**Problems and tasks**
#1 In the nanowire magnetization passage, what diameter do the CoFe nanowires in the more recent theoretical studies have?
#2 Write a continuation of the nanowire magnetization passage, picking up after its last sentence.

**Page excerpt**
* begin *
The direct observation of the inner and surface magnetization structures in geometrically modulated individual Co hcp nanowires, performed by the X-ray Magnetic Circular Dichroism with PhotoEmission Electron Microscopy (XMCD-PEEM) technique, also revealed a complex internal magnetization structure characterized by a collection of vortices with periodically alternating chiralities placed along the nanowire length at remanence [28]. In more recent works performed in Co-based nanowires, the presence of such vortex domains was confirmed together with transverse domains placed along the nanowire [33]. These domains are characterized by exhibiting the periodical alternation of the sense of the magnetization between contiguous domains, leading to a striped pattern [33]. These states were additionally obtained in modelling by energy relaxation from different initial configurations which corroborates their stability [33].

More recent theoretical studies in CoFe nanowires with large diameters (120 nm) even suggest the formation of non-trivial topological structures called skyrmions-tubes in nanowires during magnetization reversal [34]. Besides, a novel pinning mechanism has been described in nanowires with modulated diameters [22]. The nanotubes are envisaged to have basically similar magnetic properties [35] with the difference that the vortex domains should not have the axial magnetization corresponding to the vortex core.
* end *
**Dataset excerpt**
* begin *
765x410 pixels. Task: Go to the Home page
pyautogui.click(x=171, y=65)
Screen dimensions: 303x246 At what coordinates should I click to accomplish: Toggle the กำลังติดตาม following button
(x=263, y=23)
* end *
**Response list**
#1 120 nm.

#2
In this work, we have synthesized Co nanowires and nanotubes with large diameters, 180 nm, and lengths around 6 μm. The nanowires and nanotubes structure has been determined, while embedded in the Anodic Aluminum Oxide(AAO) templates using Transmission Electron Microscopy (TEM) through Focus-Ion-Beam (FIB) sample preparation. The hysteresis loops of arrays have been measured by paying attention to the angular dependence, their coercivity, and remanence. There, magnetostatic interactions are considered to be very relevant. Consequently, micromagnetic simulations have been performed in nanowires and nanotubes where magnetostatic interactions are taken into account in the mean-field approach. To disentangle the influence of dipolar interactions from the pure geometrical effects on magnetic configurations, we also performed simulations for non-interacting objects. Our results show a larger “effective shape anisotropy” in nanotubes, as compared to nanowires, due to the influence of the inner surface.

2. Synthesis and Structural Characterization of Nanowires and Nanotubes

Arrays of Co nanowires and nanotubes were grown by electrodeposition inside the hexagonally self-assembled nanopores of alumina membranes. These membranes were prepared from within high-purity alumina foils (99.999% pure content [28,36] by hard anodization at 140 V in an oxalic acid aqueous solution containing 5 vol.% of ethanol at a temperature between 0 and 1 °C). After a hard anodization process, the aluminum traces were removed by wet chemical etching in a CuCl2=HCl aqueous solution and the pores were opened by immersion in 5% H3PO4 solution at 35 °C for 2 h, resulting in a membrane with pores open by both sides. The final pores have a diameter of about 180 nm and an interpore distance (center to center) of 320 nm.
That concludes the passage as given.